Estratto da un dataset:
::::::::
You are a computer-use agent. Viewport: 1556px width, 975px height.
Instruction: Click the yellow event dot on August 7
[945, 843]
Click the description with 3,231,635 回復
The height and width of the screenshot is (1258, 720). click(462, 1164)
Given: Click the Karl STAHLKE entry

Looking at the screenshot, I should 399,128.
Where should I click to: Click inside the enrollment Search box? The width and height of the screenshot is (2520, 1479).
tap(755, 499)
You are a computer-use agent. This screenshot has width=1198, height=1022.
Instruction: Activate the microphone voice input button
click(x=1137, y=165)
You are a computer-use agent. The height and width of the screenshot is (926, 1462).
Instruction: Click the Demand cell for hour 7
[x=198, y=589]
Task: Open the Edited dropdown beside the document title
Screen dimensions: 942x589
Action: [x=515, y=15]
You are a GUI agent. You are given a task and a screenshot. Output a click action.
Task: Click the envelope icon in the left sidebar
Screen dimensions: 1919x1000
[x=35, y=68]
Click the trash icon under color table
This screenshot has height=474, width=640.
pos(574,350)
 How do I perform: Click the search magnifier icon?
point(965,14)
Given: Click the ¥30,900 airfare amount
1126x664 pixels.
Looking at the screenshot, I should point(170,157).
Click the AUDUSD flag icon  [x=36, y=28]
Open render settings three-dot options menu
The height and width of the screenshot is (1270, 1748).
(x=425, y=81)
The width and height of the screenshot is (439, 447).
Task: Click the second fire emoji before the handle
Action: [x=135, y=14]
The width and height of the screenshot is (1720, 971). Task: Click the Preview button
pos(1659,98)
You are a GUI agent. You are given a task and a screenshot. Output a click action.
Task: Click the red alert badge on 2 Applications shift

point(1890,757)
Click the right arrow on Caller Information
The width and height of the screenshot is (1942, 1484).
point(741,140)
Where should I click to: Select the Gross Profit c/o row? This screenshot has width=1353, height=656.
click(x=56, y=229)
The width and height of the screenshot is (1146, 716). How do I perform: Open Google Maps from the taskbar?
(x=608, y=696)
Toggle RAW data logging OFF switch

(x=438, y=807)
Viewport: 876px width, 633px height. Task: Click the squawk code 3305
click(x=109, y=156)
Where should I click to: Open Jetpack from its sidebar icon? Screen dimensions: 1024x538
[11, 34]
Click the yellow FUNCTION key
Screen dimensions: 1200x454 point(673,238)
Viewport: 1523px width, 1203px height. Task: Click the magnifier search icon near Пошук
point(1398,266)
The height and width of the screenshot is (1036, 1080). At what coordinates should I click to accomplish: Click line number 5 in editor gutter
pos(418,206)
::::::::
COSA FARE: Riscrivi tutti i record sostituendo "Instruction" con "Command" e lasciando invariato tutto il resto.

RISULTATO QUI SOTTO:
You are a computer-use agent. Viewport: 1556px width, 975px height.
Command: Click the yellow event dot on August 7
[945, 843]
Click the description with 3,231,635 回復
The height and width of the screenshot is (1258, 720). click(462, 1164)
Given: Click the Karl STAHLKE entry

Looking at the screenshot, I should 399,128.
Where should I click to: Click inside the enrollment Search box? The width and height of the screenshot is (2520, 1479).
tap(755, 499)
You are a computer-use agent. This screenshot has width=1198, height=1022.
Command: Activate the microphone voice input button
click(x=1137, y=165)
You are a computer-use agent. The height and width of the screenshot is (926, 1462).
Command: Click the Demand cell for hour 7
[x=198, y=589]
Task: Open the Edited dropdown beside the document title
Screen dimensions: 942x589
Action: [x=515, y=15]
You are a GUI agent. You are given a task and a screenshot. Output a click action.
Task: Click the envelope icon in the left sidebar
Screen dimensions: 1919x1000
[x=35, y=68]
Click the trash icon under color table
This screenshot has height=474, width=640.
pos(574,350)
 How do I perform: Click the search magnifier icon?
point(965,14)
Given: Click the ¥30,900 airfare amount
1126x664 pixels.
Looking at the screenshot, I should point(170,157).
Click the AUDUSD flag icon  [x=36, y=28]
Open render settings three-dot options menu
The height and width of the screenshot is (1270, 1748).
(x=425, y=81)
The width and height of the screenshot is (439, 447).
Task: Click the second fire emoji before the handle
Action: [x=135, y=14]
The width and height of the screenshot is (1720, 971). Task: Click the Preview button
pos(1659,98)
You are a GUI agent. You are given a task and a screenshot. Output a click action.
Task: Click the red alert badge on 2 Applications shift

point(1890,757)
Click the right arrow on Caller Information
The width and height of the screenshot is (1942, 1484).
point(741,140)
Where should I click to: Select the Gross Profit c/o row? This screenshot has width=1353, height=656.
click(x=56, y=229)
The width and height of the screenshot is (1146, 716). How do I perform: Open Google Maps from the taskbar?
(x=608, y=696)
Toggle RAW data logging OFF switch

(x=438, y=807)
Viewport: 876px width, 633px height. Task: Click the squawk code 3305
click(x=109, y=156)
Where should I click to: Open Jetpack from its sidebar icon? Screen dimensions: 1024x538
[11, 34]
Click the yellow FUNCTION key
Screen dimensions: 1200x454 point(673,238)
Viewport: 1523px width, 1203px height. Task: Click the magnifier search icon near Пошук
point(1398,266)
The height and width of the screenshot is (1036, 1080). At what coordinates should I click to accomplish: Click line number 5 in editor gutter
pos(418,206)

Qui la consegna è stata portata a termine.